Aleksandra F. kandydowała na radną Rady Miasta w Kluczborku. Kobieta nie uzyskała jednak mandatu. Piotr Pośpiech, obecny wicewojewoda opolski, startował razem z 38-latką w wyborach.
Kandydowaliśmy razem do Rady Miejskiej w Kluczborku. Tak poznałem panią Aleksandrę. Jeden z kolegów, który znał ją bliżej, zaproponował jej start. Poznaliśmy się na spotkaniu, na którym dopełnialiśmy formalności związanych z kandydowaniem, by móc ubiegać się o miejsce w radzie - wspomina Piotr Pośpiech w rozmowie z o2.pl.
Dalsza część artykułu pod materiałem wideo
Aleksandra F. nie żyje. Mąż twierdził, że zaginęła
W poniedziałek (8 lipca) rano Mateusz F. przyszedł na policję i powiedział, że żona zaginęła. Według niego kobieta poszła do lasu w nocy z soboty na niedzielę po kłótni, jaka za nimi zaszła.
Wersja przedstawiona przez zgłaszającego zaginięcie nie przekonała policjantów, a zainicjowane czynności doprowadziły do ujawnienia w kompleksie leśnym na terenie Gminy Byczyna zwłok Aleksandry F. Kolejne czynności dowodowe, w tym oględziny zwłok i miejsca ich ujawnienia, w które zaangażowani byli biegli, pozwoliły powiązać z zabójstwem męża ofiary - przekazała Prokuratura Okręgowa w Opolu.
Policja zatrzymała Mateusza F. Mężczyzna usłyszał zarzut zabójstwa swojej żony. Aleksandra, wedle wstępnych ustaleń, zginęła w wyniku uduszenia. Mąż Oli przyznał się do popełnienia tej zbrodni oraz opisał jej okoliczności. Wedle słów podejrzanego do uduszenia żony doszło w trakcie kłótni na tle spraw osobistych. Prokuratura chce, by sąd aresztował 44-latka. Grozi mu od 10 do 30 lat więzienia lub dożywocie.
Czytaj również: Zamordował maczetą swoich znajomych. Wkrótce stanie przed sądem
Odebrał telefon. "Piotr, Ola nie żyje"
Wojewoda Pośpiech o zaginięciu Aleksandry dowiedział się z wpisu na Facebooku, który udostępnił mąż ofiary. Szybko pojawił się na grupie, która funkcjonowała od czasu wyborów.
Ludzie zaczęli pisać, że coś się stało z Olą. Przedwczoraj jeden z kolegów, który także startował, zaangażowany w poszukiwania strażak, zadzwonił do mnie o 23:00 i powiedział: "Piotr, Ola nie żyje.
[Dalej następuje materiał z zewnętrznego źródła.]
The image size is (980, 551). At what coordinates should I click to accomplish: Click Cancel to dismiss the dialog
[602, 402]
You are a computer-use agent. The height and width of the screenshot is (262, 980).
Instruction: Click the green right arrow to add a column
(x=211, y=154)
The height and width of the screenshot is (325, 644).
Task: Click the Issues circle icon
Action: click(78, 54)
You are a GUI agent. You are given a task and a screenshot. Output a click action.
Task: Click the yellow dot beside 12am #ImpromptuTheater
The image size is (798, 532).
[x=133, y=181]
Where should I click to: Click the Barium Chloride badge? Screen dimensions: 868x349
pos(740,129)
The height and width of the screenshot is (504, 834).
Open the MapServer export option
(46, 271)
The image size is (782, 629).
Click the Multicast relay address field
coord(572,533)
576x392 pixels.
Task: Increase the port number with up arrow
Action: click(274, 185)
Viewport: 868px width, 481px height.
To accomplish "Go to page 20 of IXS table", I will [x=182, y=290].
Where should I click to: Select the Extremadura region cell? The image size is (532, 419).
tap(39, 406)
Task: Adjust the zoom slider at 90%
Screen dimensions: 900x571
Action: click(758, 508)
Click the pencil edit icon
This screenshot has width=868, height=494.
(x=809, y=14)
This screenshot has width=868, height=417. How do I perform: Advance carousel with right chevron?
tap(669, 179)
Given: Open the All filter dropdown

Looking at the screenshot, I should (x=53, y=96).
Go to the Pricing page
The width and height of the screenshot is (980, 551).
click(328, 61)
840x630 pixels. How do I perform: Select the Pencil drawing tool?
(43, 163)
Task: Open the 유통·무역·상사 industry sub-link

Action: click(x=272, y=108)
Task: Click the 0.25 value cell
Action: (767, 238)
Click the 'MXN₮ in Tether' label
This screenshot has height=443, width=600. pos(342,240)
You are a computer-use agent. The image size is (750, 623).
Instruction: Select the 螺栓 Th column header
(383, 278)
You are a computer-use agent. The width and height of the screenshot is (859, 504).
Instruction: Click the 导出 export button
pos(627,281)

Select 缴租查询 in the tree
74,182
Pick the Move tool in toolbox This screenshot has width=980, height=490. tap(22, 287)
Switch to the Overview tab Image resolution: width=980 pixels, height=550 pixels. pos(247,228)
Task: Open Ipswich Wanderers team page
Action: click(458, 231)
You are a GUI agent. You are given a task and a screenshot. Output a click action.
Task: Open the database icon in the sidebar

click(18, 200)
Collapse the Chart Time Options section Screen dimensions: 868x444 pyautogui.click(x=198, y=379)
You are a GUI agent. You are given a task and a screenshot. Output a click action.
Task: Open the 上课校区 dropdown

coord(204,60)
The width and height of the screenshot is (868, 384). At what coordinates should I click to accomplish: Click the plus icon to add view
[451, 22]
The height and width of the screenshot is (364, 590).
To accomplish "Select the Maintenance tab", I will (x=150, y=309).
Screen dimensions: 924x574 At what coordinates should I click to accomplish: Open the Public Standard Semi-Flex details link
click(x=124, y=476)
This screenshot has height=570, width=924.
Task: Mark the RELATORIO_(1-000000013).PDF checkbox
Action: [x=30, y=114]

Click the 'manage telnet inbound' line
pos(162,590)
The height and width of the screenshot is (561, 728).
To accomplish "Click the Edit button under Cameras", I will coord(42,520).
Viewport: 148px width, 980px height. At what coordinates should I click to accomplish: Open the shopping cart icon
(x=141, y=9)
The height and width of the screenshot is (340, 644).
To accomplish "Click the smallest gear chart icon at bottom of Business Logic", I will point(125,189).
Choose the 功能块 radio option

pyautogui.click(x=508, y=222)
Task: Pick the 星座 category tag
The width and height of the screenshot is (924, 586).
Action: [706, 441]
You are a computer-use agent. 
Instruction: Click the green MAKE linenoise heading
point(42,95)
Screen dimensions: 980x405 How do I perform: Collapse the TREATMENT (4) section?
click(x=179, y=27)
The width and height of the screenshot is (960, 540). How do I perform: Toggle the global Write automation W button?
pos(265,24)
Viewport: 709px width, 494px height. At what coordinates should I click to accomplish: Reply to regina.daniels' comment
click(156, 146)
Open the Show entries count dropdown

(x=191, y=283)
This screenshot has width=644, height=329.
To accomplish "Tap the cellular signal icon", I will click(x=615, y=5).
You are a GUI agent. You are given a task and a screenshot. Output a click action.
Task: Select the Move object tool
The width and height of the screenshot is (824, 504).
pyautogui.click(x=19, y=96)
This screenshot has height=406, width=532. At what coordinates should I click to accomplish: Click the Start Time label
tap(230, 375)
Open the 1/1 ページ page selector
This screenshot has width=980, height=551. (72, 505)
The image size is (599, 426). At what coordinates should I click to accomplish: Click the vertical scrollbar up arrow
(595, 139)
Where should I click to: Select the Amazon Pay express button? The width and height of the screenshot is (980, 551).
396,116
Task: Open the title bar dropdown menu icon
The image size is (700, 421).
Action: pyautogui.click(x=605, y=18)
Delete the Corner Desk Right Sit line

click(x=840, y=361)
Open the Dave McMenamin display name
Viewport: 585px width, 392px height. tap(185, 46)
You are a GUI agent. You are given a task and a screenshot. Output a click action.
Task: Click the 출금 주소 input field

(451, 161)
Wszystko wskazuje na to, że to morderstwo". Tak się dowiedziałem, jestem w szoku - mówi nam Piotr Pośpiech.
Jak przyznaje, wspólne prowadzenie kampanii bardzo wiąże ze sobą ludzi kandydujących do rady. Choć Aleksandra nie chciała być postacią pierwszoplanową.
Ola nie była ekstrawertyczką, która wyskakiwała do przod i narzucała swoją wolę. Dla niej kandydowanie w wyborach, jak sama mówiła, było nową sytuacją. Odnosiłem wrażenie, że jako matka trójki dzieci - to jest notabene prawdziwa tragedia - jest osobą niezwykle zajętą, bowiem na tych spotkaniach, które organizowaliśmy, nie było jej zbyt często. Znajomi tłumaczyli, że jest zajęta dziećmi - mówi wojewoda Pośpiech.
- Od wyborów nie miałem z nią kontaktu. Spotkaliśmy się jeszcze na sympatycznym spotkaniu po wyborach. Jej nie było. Krótko przed tym zmarła jej mama, dlatego była wyłączona ze świętowania. Wspominam ją z wielką sympatią. To, co zaszło, nie mieści mi się w głowie. To jest jak scenariusz z jakiegoś serialu sensacyjnego, a nie z mojego Kluczborka - dodaje.
Prokuratura Rejonowa w Kluczborku zainicjowała działania, aby znaleźć opiekę dla dzieci Aleksandry.